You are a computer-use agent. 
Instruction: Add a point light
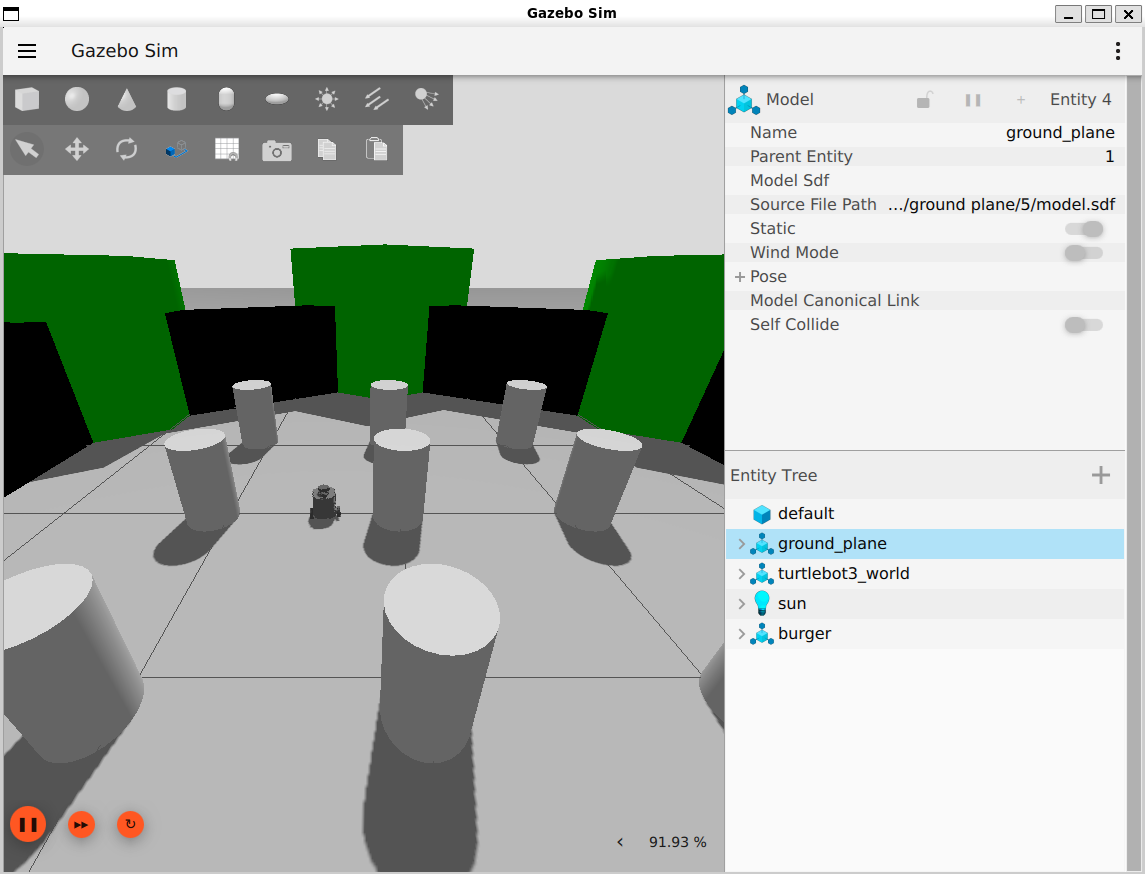click(x=327, y=99)

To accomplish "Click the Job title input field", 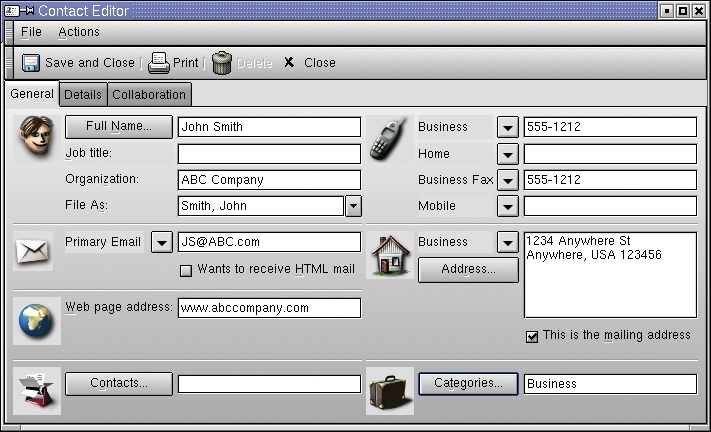I will 269,154.

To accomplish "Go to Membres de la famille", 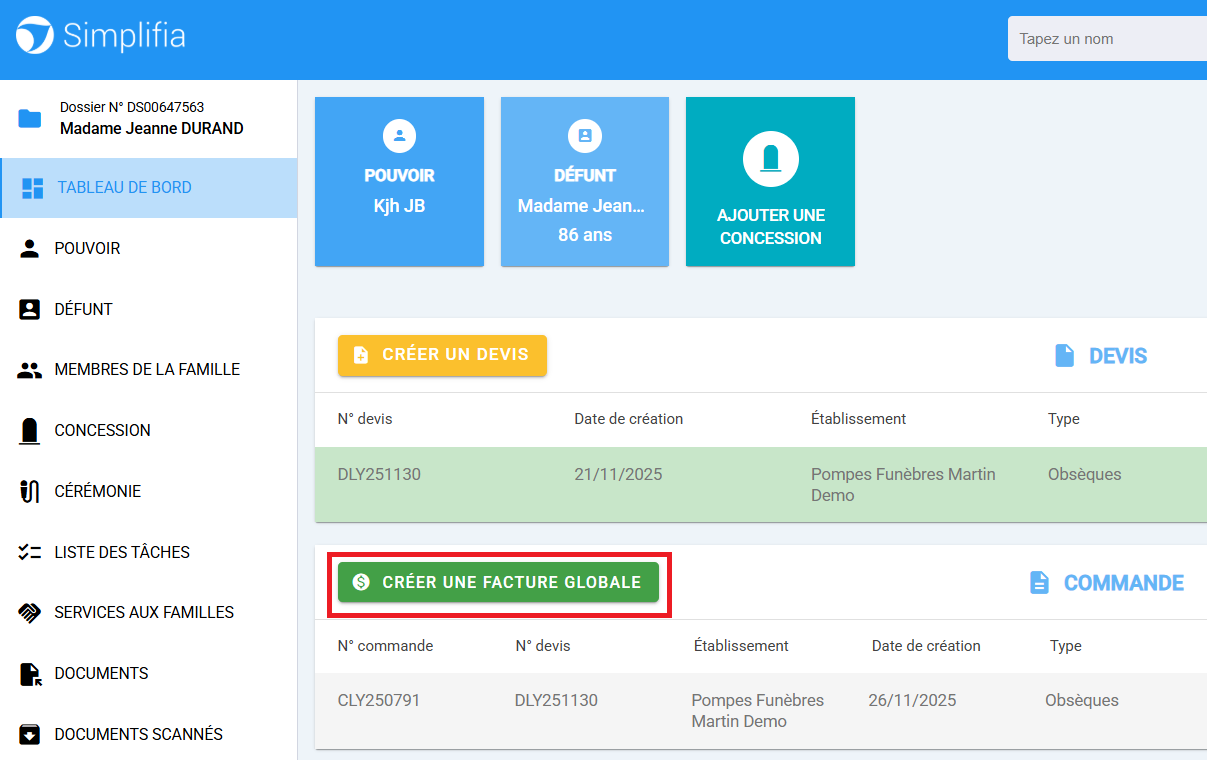I will [147, 369].
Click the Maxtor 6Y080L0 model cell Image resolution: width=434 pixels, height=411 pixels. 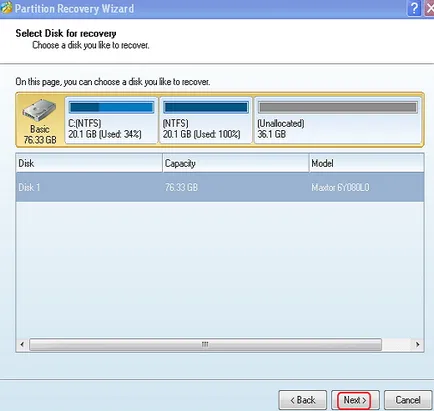point(340,187)

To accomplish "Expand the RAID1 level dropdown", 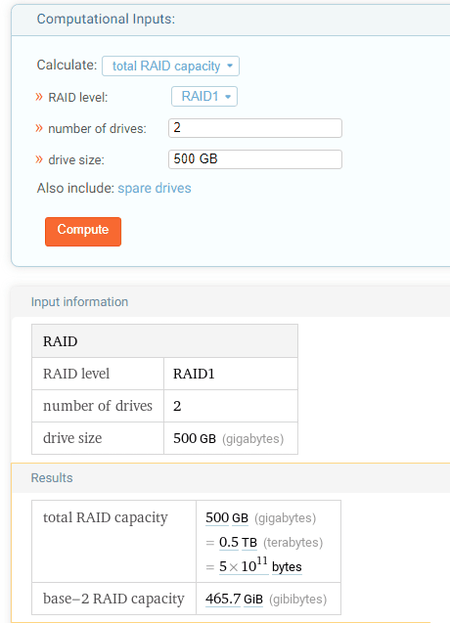I will 204,97.
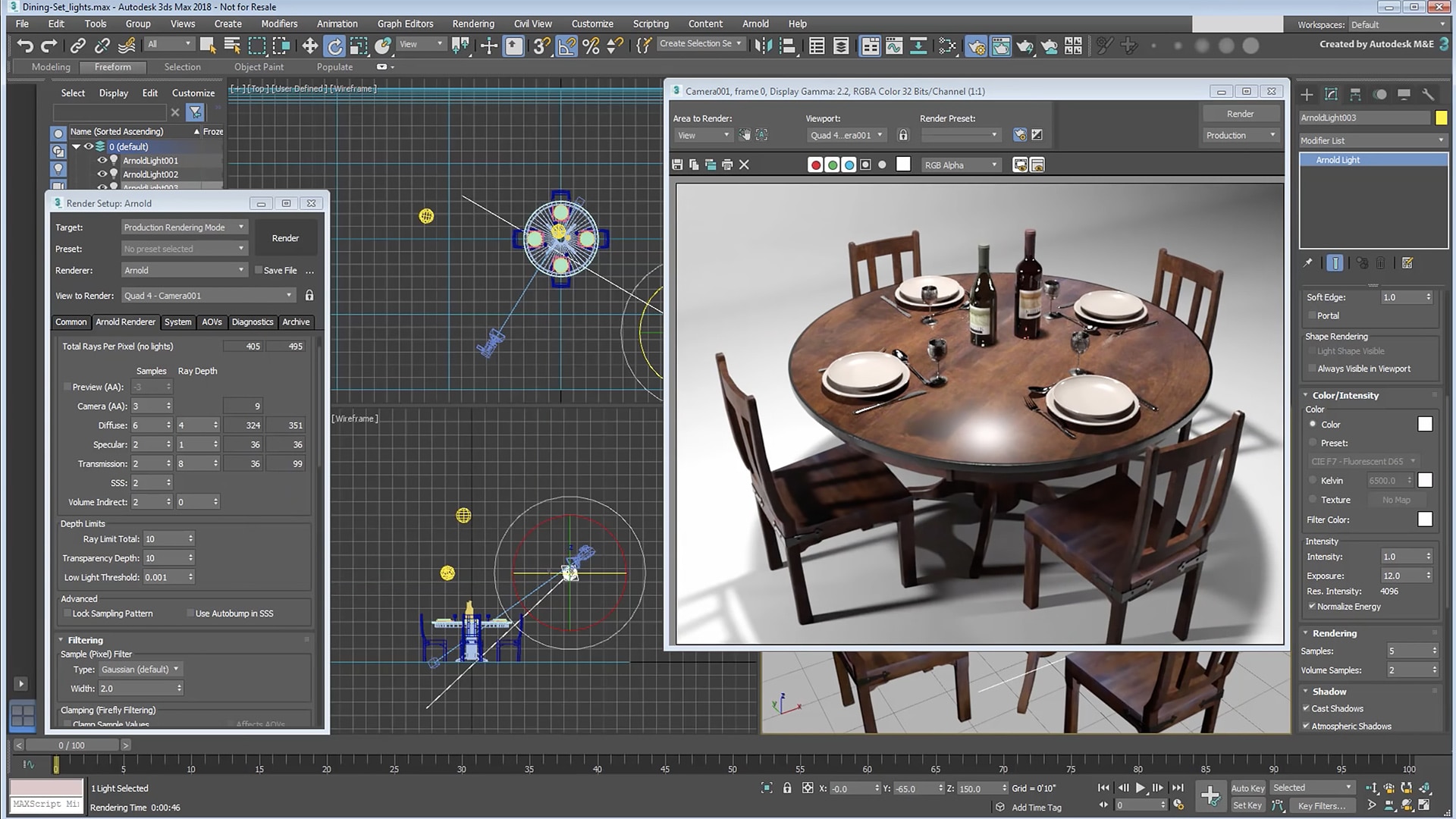Click the Arnold Renderer tab
The width and height of the screenshot is (1456, 819).
point(125,321)
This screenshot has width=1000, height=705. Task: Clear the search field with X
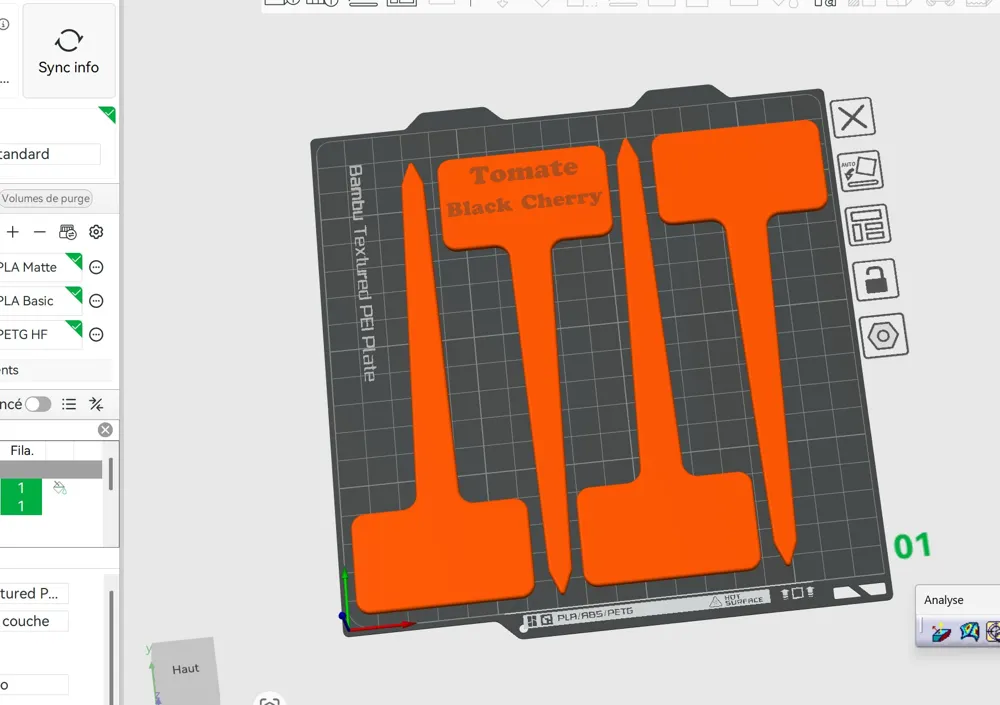pyautogui.click(x=105, y=430)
━━━
● Aim of the task
Pick up at the line containing "This screenshot has" and copy each line exactly until the data ends, including that last line; copy no pictures.

● Solution to this exercise
This screenshot has width=1000, height=705. Task: Clear the search field with X
pyautogui.click(x=105, y=430)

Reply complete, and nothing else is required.